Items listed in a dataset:
·····
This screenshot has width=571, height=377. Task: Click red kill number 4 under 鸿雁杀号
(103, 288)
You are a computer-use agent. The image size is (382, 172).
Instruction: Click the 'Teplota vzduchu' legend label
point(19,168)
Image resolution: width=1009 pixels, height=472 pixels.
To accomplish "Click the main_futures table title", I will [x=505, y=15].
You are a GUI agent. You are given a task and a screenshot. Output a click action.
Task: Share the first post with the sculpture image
·····
● **What is needed**
Turn every line of the records above into a numbered list, leaving out any blank lines.

● **Task solution**
1. This screenshot has width=571, height=377. Task: Click red kill number 4 under 鸿雁杀号
2. (103, 288)
3. You are a computer-use agent. The image size is (382, 172).
4. Instruction: Click the 'Teplota vzduchu' legend label
5. point(19,168)
6. Image resolution: width=1009 pixels, height=472 pixels.
7. To accomplish "Click the main_futures table title", I will [x=505, y=15].
8. You are a GUI agent. You are given a task and a screenshot. Output a click action.
9. Task: Share the first post with the sculpture image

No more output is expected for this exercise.